• **Task details**
Copy out the material word for word, from the start through the line that contains "This screenshot has width=1024, height=576.", including that line.

• **Records for locating displayed items**
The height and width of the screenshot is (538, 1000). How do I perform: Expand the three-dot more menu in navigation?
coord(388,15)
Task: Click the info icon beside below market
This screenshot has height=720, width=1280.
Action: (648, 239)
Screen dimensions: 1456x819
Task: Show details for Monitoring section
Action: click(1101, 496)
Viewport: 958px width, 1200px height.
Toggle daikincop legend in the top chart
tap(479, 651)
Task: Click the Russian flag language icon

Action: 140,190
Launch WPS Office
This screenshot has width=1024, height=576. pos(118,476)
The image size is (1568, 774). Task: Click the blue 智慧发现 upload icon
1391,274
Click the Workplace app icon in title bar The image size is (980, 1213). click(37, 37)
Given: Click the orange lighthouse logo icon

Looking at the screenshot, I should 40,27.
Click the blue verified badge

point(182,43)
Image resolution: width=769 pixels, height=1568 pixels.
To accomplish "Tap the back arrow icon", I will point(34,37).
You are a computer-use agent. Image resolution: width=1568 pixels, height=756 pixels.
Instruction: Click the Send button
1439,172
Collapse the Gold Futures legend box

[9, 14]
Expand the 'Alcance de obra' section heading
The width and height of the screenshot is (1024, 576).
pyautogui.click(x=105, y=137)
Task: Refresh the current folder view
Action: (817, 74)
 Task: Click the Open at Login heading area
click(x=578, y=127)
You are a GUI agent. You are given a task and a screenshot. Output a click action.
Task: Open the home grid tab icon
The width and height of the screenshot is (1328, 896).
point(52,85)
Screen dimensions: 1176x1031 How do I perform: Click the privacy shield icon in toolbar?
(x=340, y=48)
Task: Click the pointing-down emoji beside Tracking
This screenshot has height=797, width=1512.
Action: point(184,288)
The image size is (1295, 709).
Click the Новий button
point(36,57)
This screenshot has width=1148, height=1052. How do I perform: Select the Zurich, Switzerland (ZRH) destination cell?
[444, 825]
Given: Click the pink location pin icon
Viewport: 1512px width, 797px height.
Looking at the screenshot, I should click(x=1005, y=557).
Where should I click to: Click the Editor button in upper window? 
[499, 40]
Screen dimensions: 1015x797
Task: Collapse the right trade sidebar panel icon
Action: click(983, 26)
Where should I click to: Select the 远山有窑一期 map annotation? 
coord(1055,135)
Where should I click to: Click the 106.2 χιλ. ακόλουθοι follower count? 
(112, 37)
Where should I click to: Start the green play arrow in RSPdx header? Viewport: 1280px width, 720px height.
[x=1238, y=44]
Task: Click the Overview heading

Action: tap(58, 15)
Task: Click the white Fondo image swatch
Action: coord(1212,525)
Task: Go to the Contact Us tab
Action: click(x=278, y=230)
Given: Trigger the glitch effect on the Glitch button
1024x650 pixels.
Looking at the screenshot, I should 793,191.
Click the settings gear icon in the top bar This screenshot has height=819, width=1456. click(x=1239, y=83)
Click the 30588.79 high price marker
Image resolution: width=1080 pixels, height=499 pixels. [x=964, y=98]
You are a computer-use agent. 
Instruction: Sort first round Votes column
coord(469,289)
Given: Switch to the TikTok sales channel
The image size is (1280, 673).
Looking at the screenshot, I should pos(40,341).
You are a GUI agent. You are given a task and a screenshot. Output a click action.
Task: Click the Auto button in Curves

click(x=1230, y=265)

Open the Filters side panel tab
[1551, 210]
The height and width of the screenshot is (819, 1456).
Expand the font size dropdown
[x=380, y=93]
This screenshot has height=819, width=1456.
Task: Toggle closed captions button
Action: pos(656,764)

• **Reply to the task**
The height and width of the screenshot is (538, 1000). How do I perform: Expand the three-dot more menu in navigation?
coord(388,15)
Task: Click the info icon beside below market
This screenshot has height=720, width=1280.
Action: (648, 239)
Screen dimensions: 1456x819
Task: Show details for Monitoring section
Action: click(1101, 496)
Viewport: 958px width, 1200px height.
Toggle daikincop legend in the top chart
tap(479, 651)
Task: Click the Russian flag language icon

Action: 140,190
Launch WPS Office
This screenshot has width=1024, height=576. pos(118,476)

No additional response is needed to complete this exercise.